Let $R$ be a ring with $1$, which is Noetherian and Artinian as a left $R$-module. Let $M$ be a left $R$-module and let $N$ be a finitely generated $R$-module. I am asked to show that if $\mathrm{Ext}^n_R (M,R/\mathrm{rad}(R))=0$ for all $n\geq 1$, then $\mathrm{Ext}^n_R (M,N)=0$ for all $n\geq 1$.
The submodule $\mathrm{rad}(R)$ of $R$ is by definition the intersection all maximal submodules of the $R$-module $R$. I think I should find a relation between of $N$ and $R/\mathrm{rad}(R)$, and then use a long exact sequence of $\mathrm{Ext}$ or something, but I can't see how to start. Any hints?
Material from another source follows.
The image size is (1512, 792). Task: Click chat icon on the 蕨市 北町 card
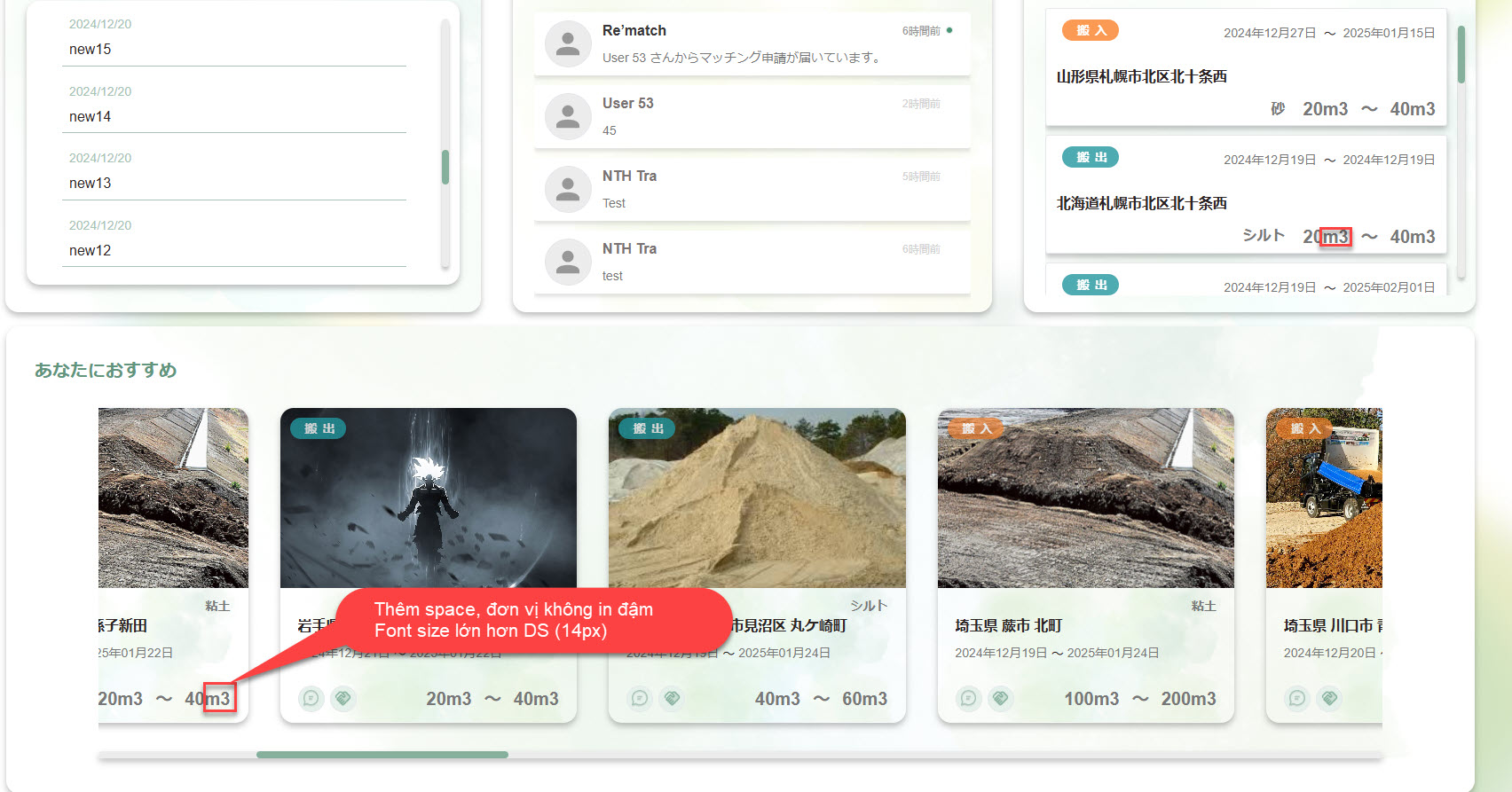point(968,698)
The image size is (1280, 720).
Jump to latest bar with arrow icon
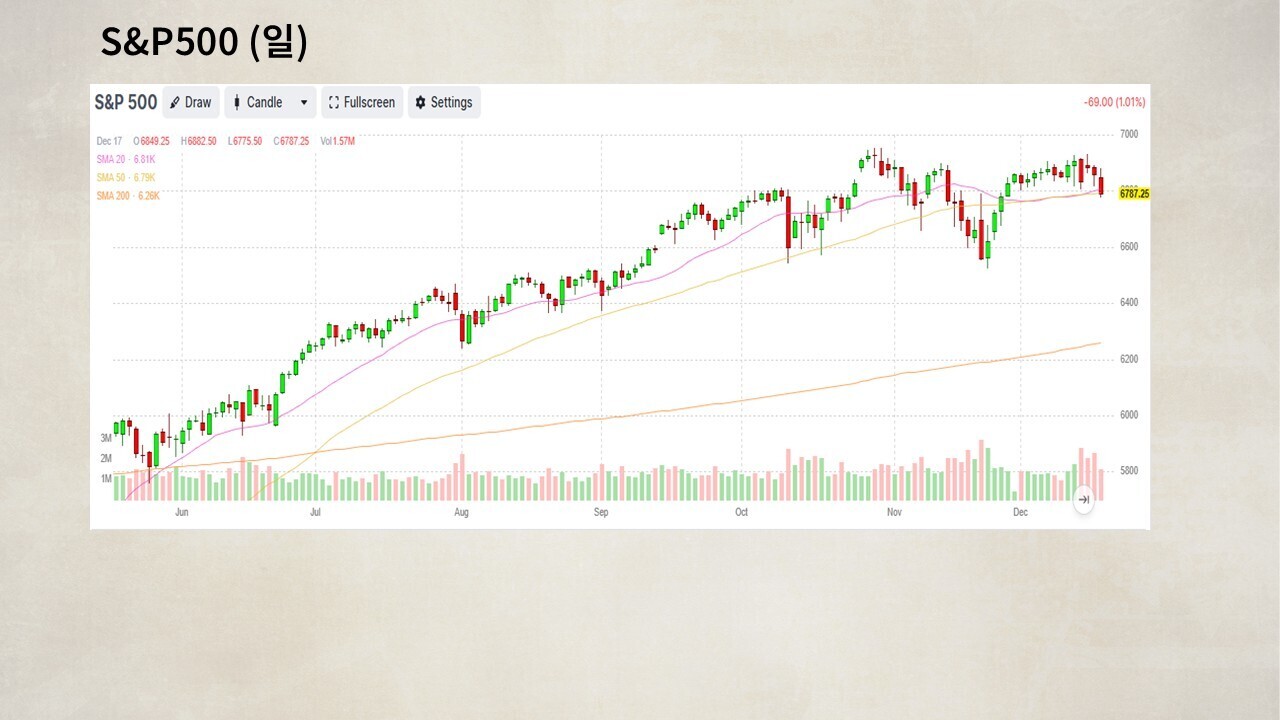1083,499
If $R$ is left Artinian, then (it is automatically left Noetherian and) $R/\mathrm{rad}(R)$ is semisimple, as a ring and, consequently, as a left $R$-module (this is a consequence of Hopkins-Levitzki theorem: A ring $R$ is left Artinian iff it is left Noetherian, $\mathrm{rad}(R)$ is nilpotent and $R/\mathrm{rad}(R)$ is semisimple). Since $\mathrm{rad}(R)$ can be expressed as intersection of all maximal left ideals, it follows that it admits a surjection to every simple left $R$-module, $R/\mathrm{rad}(R)\twoheadrightarrow S \simeq R/M$. Since $R/\mathrm{rad}(R)$ is semisimple, this surjection has to split. Thus, every simple submodule is a direct summand of $R/\mathrm{rad}(R)$. Consequently, by $\mathrm{Ext}_R^n(M, A\oplus B)=\mathrm{Ext}_R^n(M, A)\oplus \mathrm{Ext}_R^n(M, B)$, from $\mathrm{Ext}_R^n(M, R/\mathrm{rad}(R))=0$ it follows that $\mathrm{Ext}_R^n(M, S)=0$ for every simple left $S$-module. The rest is done as in your comment.